By George Irvin. This article was first published on Social Europe.
Francois Hollande’s Prime Minister, Jean-Marc Ayrault, claims the new budget (unveiled on 28 September) is ‘fair, economically efficient and allows France to meet its priorities’. In the carefully chosen words of the Guardian’s economics editor, Larry Elliott, the claim is ‘total moonshine’!
It is true that more than half the €37bn in planned budgetary savings is designed to come from increased taxes on rich households and large companies whilst—in contrast to Britain—cuts in government expenditure spare the poor and the elderly. Particularly welcome is the new 75% tax band for those earning over €1nm a year.

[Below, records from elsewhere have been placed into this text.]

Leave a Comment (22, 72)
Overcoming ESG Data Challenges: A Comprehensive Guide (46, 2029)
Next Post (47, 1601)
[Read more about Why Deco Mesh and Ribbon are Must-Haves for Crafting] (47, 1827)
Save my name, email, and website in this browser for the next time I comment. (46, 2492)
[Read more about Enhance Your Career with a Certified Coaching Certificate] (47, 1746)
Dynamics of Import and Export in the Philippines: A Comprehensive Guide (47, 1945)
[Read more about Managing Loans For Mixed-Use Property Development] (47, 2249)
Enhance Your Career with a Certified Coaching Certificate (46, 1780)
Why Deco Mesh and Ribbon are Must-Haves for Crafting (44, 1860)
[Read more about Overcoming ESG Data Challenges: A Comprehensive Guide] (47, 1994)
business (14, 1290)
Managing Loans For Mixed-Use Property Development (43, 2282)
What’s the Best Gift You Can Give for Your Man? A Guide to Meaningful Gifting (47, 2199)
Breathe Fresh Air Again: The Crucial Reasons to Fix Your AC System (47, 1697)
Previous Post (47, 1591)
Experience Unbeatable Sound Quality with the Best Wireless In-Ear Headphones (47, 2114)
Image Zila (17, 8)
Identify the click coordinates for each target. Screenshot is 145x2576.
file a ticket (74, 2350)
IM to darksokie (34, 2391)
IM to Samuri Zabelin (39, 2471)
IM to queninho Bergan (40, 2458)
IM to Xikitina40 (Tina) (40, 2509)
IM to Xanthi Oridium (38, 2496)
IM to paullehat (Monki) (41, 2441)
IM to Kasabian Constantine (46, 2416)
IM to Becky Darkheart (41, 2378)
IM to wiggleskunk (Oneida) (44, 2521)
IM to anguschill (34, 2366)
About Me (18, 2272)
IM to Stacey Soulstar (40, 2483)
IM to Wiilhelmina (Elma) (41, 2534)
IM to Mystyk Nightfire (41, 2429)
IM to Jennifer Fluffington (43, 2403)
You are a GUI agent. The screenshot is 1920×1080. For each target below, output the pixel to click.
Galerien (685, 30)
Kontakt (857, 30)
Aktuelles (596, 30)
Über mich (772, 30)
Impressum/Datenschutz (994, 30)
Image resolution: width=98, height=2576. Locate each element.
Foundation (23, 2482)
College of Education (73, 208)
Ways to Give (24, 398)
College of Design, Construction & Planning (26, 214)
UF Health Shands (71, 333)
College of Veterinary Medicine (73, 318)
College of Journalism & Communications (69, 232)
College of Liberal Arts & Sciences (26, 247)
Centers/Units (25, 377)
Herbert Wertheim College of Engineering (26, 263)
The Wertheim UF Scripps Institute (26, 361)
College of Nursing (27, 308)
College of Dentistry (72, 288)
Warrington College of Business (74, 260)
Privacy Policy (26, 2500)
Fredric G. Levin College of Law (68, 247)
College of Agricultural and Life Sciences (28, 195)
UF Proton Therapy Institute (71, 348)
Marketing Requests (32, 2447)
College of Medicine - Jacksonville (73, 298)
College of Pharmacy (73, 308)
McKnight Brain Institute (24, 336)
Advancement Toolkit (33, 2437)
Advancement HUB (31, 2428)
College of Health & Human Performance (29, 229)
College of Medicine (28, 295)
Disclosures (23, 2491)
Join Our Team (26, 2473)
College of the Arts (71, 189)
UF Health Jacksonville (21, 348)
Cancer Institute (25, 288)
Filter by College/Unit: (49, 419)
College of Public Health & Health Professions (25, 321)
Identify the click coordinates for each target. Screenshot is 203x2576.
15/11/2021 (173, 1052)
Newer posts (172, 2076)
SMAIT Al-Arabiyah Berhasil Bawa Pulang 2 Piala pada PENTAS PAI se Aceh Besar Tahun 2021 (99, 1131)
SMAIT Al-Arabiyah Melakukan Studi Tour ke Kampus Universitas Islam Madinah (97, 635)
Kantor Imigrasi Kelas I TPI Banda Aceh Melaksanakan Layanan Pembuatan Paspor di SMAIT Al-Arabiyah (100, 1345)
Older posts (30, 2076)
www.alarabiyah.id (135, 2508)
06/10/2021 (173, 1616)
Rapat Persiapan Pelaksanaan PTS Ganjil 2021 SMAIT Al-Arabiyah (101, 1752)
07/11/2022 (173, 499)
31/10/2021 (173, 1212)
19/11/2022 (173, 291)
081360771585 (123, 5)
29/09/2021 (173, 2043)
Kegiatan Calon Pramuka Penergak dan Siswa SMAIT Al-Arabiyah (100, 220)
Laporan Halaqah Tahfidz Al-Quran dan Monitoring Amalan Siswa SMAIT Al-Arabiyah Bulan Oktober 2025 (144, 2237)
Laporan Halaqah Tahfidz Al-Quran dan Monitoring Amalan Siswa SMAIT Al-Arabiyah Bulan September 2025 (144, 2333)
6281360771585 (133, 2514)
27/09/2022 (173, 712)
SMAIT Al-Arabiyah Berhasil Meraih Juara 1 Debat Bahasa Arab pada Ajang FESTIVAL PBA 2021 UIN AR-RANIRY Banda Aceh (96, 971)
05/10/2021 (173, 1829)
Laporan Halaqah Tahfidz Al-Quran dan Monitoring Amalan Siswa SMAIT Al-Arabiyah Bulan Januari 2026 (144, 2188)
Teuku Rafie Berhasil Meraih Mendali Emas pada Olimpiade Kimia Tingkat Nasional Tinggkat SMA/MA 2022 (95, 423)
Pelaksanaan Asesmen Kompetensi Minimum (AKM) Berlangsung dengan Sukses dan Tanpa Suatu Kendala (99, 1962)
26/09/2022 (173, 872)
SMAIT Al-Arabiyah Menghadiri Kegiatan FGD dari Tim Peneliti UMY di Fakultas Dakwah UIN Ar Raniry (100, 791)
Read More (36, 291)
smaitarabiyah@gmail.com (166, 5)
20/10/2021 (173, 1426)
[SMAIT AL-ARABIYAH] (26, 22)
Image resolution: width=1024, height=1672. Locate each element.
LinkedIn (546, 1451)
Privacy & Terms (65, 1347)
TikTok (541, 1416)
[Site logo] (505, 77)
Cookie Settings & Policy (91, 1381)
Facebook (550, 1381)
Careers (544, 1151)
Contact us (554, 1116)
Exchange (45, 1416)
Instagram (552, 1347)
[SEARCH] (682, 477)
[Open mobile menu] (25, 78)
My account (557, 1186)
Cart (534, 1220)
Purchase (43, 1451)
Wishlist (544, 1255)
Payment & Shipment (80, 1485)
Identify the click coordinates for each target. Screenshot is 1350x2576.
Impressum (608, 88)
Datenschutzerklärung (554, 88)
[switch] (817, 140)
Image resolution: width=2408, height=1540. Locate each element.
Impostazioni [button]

But whatever gloss one puts on it, the budget is about reducing the deficit from the current 4.5% to 3% new year—and to near zero by 2017. With the French economy stagnating over the past 9 months and high unemployment for over a decade, budgetary austerity—however achieved—is most definitely not the answer.
The success of the budget depends on two key factors. The first is that greater budget discipline will bring a return to private sector growth, or to use Paul Krugman’s expression, greater discipline will inspire the ‘confidence fairy’. Thus, the growth rate in 2013 is assumed to be 0.8% rising to 2% annually for the period 2014-2017. But elsewhere in Eurozone austerity is resulting in growing unemployment and stagnation. And a stagnating economy causes budget deficits to widen. For France to reach even the above modest growth target and to reduce its deficit, a strongly reflationary budget would be needed, particularly under conditions of generalised austerity throughout Europe.
Secondly, Monsieur Hollande’s Prime Minister claims that reducing the budget deficit will enable France to retain the confidence of financial markets and therefore to enjoy continued access to cheap credit. This too is nonsense. Throughout Europe, young people are increasingly angry about unemployment and growing job insecurity. As the French economy continues to stagnate, scenes now seen in the streets of Athens and Madrid will spread to Paris. Financial markets may be impressed by austerity in the short term, but in the longer term nothing rattles financial markets more than political unrest. An austerity budget today sets France firmly on the road to unrest in the coming years.
Why then has Monsieur Hollande reneged on his election promise to reject austerity? Why indeed is France going to ratify a so-called Budgetary Pact (TSGC: Traite sur la stabilité, la gouvernance et la coordination) which entrenches the Golden Rule of eventually reducing the annual structural deficit to zero. Some economists of the PS (Parti Socialiste) know perfectly well that such a rule is not merely illogical, but adopting it means abandoning discretionary fiscal policy altogether (having already ceded monetary policy to the ECB.) The pact has already created much discord in the PS and its governing allies; eg, Europe-Ecologie-les-Verts (EE-LV) voted against it in late September, resulting in the departure of the MEP Daniel Cohn-Bendit.
The answer is as simple as it is perplexing. François Hollande wishes to please the Germans. No, not simply Frau Merkel—whose coalition will collapse next year—but the German social-democrats (SPD) whose economic beliefs are not so different from those of Merkel’s CDU. Briefly, the argument is that if France is to retain its leading role within Europe and the Eurozone, in the short term it cannot afford to anger either the financial markets (and follow Italy and Spain into spiralling borrowing costs and insolvency) or the northern European austerians.
What is perplexing is that the combination of an austerity budget today and the Budgetary Pact (TSGC) tomorrow condemns France to long-term economic stagnation. This in itself will kill Monsieur Hollande’s European aspirations. Ironically, some of today’s socialist ministers who in 2005 voted against the EU Constitutional Treaty (eg, Bernard Cazeneuve and Laurent Fabius) now support the TSGC. Indeed, Elizabeth Guigou (Minister in the 2003 Jospin government) is on record as strongly opposing the Pact while willing to vote for it. The so-called ‘sovereignty problem’, much discussed by both the left and right in France, is in reality a red herring. The fundamental issue is about economics. Unless the left of the French socialists forces a change of course, the PS and the centre-left in France will ultimately suffer grave damage.
Indeed, throughout Europe, the timidity of the social-democratic response to the economic crisis is resulting in unemployment and disillusion of a scale which threatens to destroy social democracy within a generation.
George Irvin is a Research Professor at the University of London (SOAS) and author of ‘Super Rich: the Growth of Inequality in Britain and the United States’, Cambridge, Polity Press, 2008.